正文:
• • •
154. Find Minimum in Rotated Sorted Array II 寻找旋转数组中的最小值 ||

题目链接
tag:

  • Hard;
  • Binary Search;

question:
  Suppose an array sorted in ascending order is rotated at some pivot unknown to you beforehand.

(i.e., [0,1,2,4,5,6,7] might become [4,5,6,7,0,1,2]).

Find the minimum element.

The array may contain duplicates.

Example 1:

Input: [1,3,5]
Output: 1

Example 2:

Input: [2,2,2,0,1]
Output: 0

Note:

  • This is a follow up problem to Find Minimum in Rotated Sorted Array.
  • Would allow duplicates affect the run-time complexity? How and why?
• • •
数据记录:
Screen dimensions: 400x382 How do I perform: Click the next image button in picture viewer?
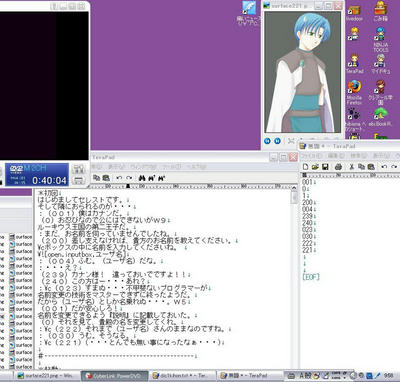pos(277,141)
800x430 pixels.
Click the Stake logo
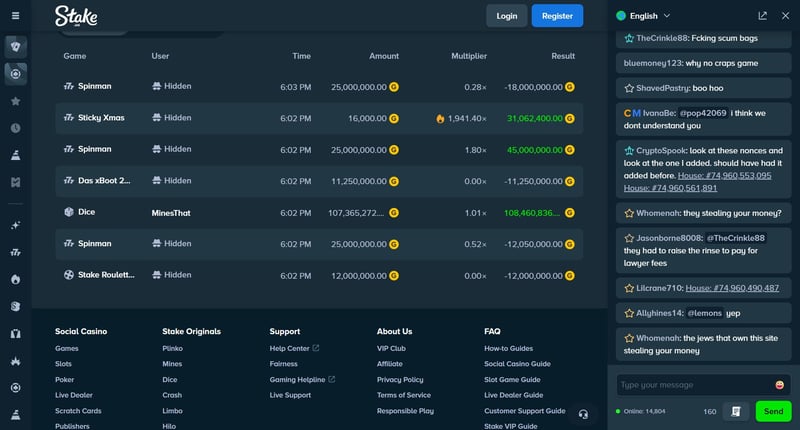76,16
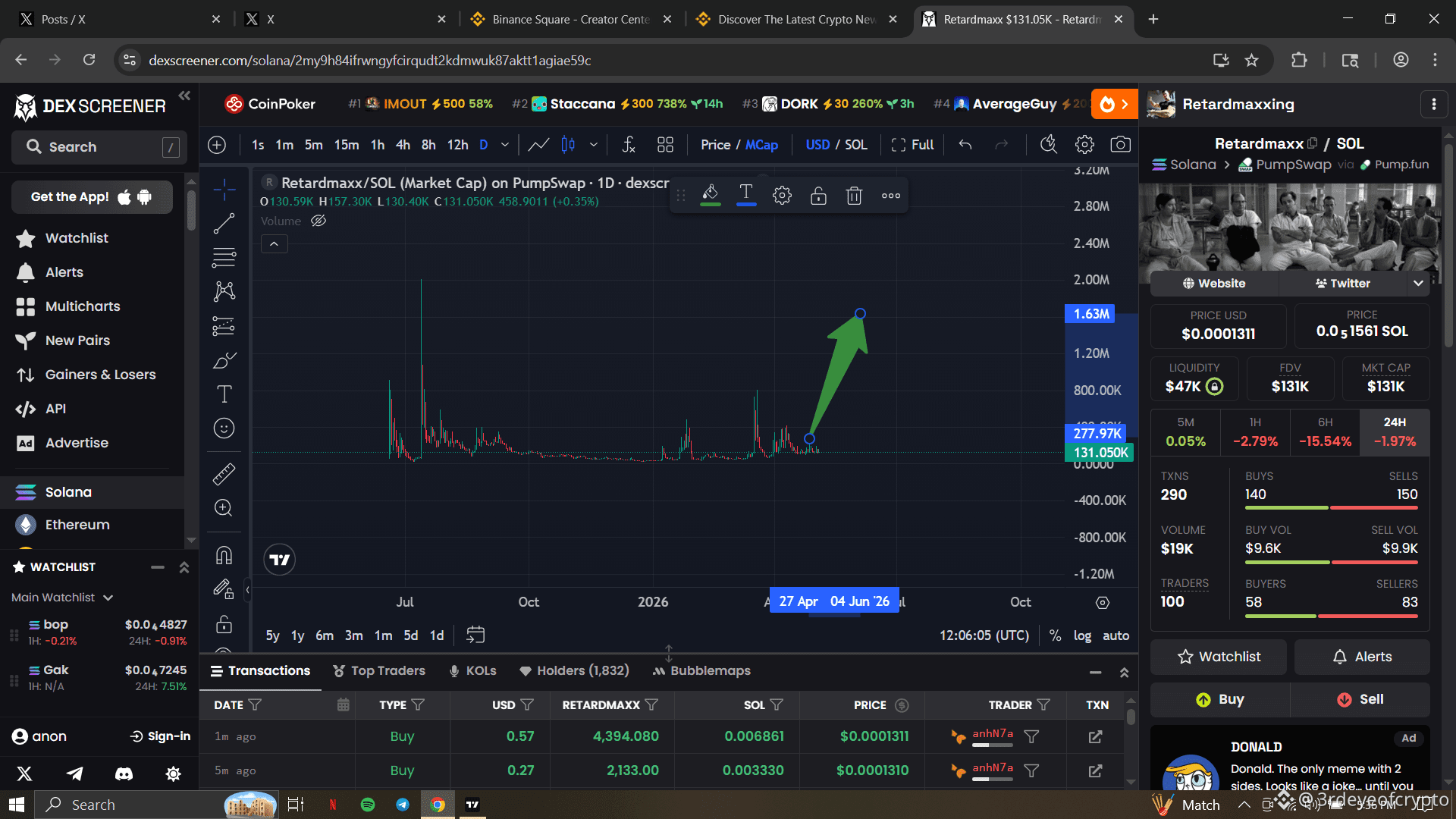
• • •
任务说明:
A - 根据正文回答下列问题：
(i) 正文给这道题标注的难度是什么？
(ii) 正文举例说，数组 [0,1,2,4,5,6,7] 旋转后可能变成什么？
(iii) 示例 2 的输入和输出分别是什么？
B - 把上面的全部记录转成 JSON 字符串列表，每行对应一个字符串，空行不计，图片不要放进答案。

参考答案:
A -
(i) Hard。
(ii) [4,5,6,7,0,1,2]。
(iii) 输入为 [2,2,2,0,1]，输出为 0。

B -
[
  "Screen dimensions: 400x382 How do I perform: Click the next image button in picture viewer?",
  "pos(277,141)",
  "800x430 pixels.",
  "Click the Stake logo",
  "76,16"
]